** START THE INPUT **

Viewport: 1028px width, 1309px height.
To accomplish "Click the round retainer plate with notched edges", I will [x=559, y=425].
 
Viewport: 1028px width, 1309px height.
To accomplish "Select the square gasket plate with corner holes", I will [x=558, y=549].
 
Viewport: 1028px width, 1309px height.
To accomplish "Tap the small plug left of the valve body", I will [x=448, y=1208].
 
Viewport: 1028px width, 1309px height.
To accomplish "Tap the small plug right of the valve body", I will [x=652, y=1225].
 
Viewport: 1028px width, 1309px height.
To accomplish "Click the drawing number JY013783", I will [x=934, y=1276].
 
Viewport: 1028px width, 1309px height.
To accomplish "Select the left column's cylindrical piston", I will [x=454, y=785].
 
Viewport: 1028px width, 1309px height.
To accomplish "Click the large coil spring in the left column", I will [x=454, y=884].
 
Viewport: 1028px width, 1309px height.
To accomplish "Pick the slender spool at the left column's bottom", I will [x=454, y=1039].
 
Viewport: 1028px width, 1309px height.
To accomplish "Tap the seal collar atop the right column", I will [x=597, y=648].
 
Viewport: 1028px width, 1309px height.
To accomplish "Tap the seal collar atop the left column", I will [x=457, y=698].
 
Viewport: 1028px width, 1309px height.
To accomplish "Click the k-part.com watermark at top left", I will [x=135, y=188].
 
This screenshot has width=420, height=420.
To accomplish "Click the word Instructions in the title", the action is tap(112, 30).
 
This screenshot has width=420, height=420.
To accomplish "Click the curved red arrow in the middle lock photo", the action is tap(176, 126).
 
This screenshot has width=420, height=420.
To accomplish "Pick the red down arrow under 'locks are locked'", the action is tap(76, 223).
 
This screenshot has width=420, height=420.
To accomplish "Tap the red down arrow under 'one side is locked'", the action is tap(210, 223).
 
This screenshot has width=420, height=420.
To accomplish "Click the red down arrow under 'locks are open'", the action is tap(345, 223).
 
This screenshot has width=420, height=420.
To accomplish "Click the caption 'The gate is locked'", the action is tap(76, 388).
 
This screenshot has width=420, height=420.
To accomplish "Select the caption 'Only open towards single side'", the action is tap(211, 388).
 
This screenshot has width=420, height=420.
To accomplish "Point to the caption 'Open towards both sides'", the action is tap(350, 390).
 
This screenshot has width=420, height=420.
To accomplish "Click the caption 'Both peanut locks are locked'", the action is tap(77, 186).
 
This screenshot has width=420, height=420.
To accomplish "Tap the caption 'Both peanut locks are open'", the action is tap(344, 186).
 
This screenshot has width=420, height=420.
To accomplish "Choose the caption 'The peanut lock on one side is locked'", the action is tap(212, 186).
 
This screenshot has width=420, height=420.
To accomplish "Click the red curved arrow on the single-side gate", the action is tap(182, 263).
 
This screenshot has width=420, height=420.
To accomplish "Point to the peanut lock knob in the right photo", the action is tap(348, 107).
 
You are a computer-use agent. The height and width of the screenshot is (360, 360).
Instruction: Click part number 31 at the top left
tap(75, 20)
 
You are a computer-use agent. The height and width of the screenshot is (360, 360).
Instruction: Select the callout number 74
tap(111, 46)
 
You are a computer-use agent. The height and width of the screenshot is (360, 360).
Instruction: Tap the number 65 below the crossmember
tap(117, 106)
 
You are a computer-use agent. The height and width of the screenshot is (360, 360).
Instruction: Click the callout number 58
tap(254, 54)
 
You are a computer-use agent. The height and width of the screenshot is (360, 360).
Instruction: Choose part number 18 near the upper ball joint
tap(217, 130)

** END THE INPUT **

--- GIVEN INSTRUCTION ---
Return every line of the material above that contains the word "valve".

--- SOLUTION TO THE EXERCISE ---
To accomplish "Tap the small plug left of the valve body", I will [x=448, y=1208].
To accomplish "Tap the small plug right of the valve body", I will [x=652, y=1225].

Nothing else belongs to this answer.